It happens in all fine classical regions… the angst and agony of a successor vintage following on from a block buster release like… 2015 Bordeaux, 2015 Super Tuscans or indeed 2015 Cabernet Sauvignon based blends in South Africa. Made from grapes from Stellenbosch grown on decomposed dolomite granitic soils, what immediately strikes you is the large percentage of Cabernet Sauvignon that makes up the final blend in 2016. So renowned for his exceptional Cabernet Franc creations, many of Bruwer Raats’ past MR de Compostella red blend releases have had a dominant percentage of Cabernet Franc which can leave a real signature imprint on the final wine.

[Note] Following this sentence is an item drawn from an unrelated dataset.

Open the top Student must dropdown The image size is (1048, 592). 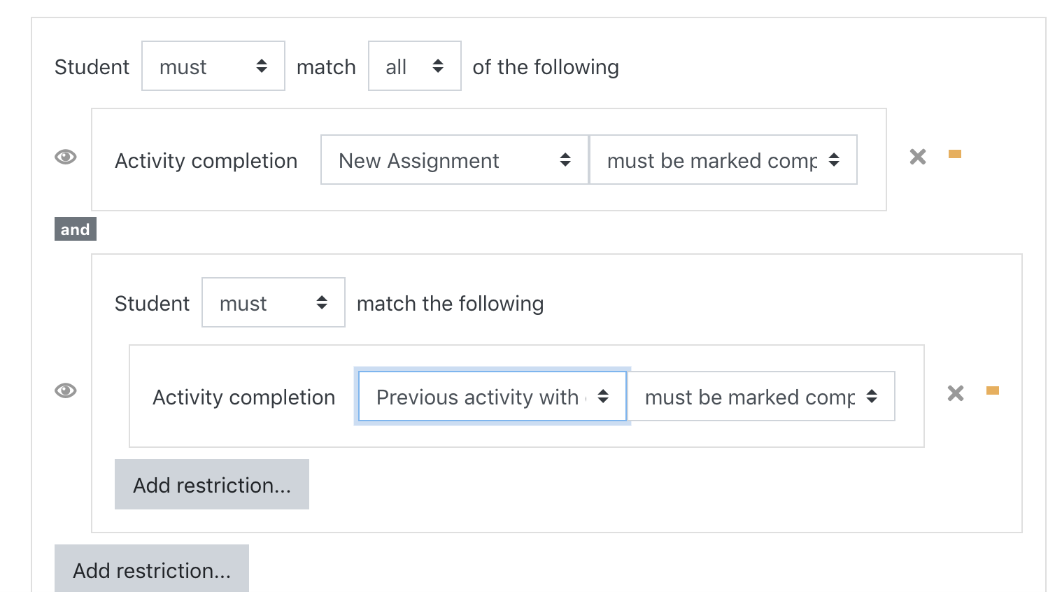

The 2016 however is a blend of 63% Cabernet Sauvignon; 17% Cabernet Franc; 12% Malbec; 6% Petit Verdot and 2% Merlot with a 14.5 Abv, 3.59 pH, and a 5.7 TA. The aromatics are cool, perfumed and spicy showing plenty of overt violet fragrance, cedar spice, cinnamon stick, pencil box and dried mint leaf with an overall tendency towards elegance and classism rather than overt decadence. There is no shortage of sultry black berry fruit complexity with seductive nuances of black currant, pithy black cherry and sun raisined cranberries but they do require a bit of coaxing out the glass. Medium bodied, the palate is wonderfully understated and elegant, quite feminine but very precise and slightly more linear than some of the bigger more opulent, masculine vintages from MR, but is equally beguiling and sophisticated, teasing the senses with delicious notes of blood orange, raspberry coulis, earthy red currant, salty cassis and a sumptuous milk chocolate harmony. A thoroughly enchanting and engaging wine, the 2016 is a little more elegant and light on its feet, more ballerina than gymnast, retaining a keen line of acidity and freshness, impressive subtlety and awesome textural finesse. This has all the markings of another truly great expression. In the end, the wine does not feel Cabernet Sauvignon-dominated at all … with the sum of the component parts greatly surpassed by the finished blend. Drink this beauty from release and over the next 15+ years. Well done boys!

(Wine Safari Score: 96+/100 Greg Sherwood MW)

Drinking An Iconic South African Red – Unravelling the Meerlust Estate Cabernet Sauvignon 1976 and the South African Fine Wine Investment Market…

In the week that Wine Cellar South Africa launched (and sold out of) its first fine wine investment fund built around (physical) iconic South African wines from the 2015 vintage, I thought it was fitting to drink a wine that illustrates the true greatness of South Africa’s best red wines. In light of the Wine Cellar VIP 2015 offering, many international commentators less intimately connected to the fine wine market have stated that “few South African wines improve appreciably with extended ageing” and thus the fine wine investment model is built on a sandy foundation.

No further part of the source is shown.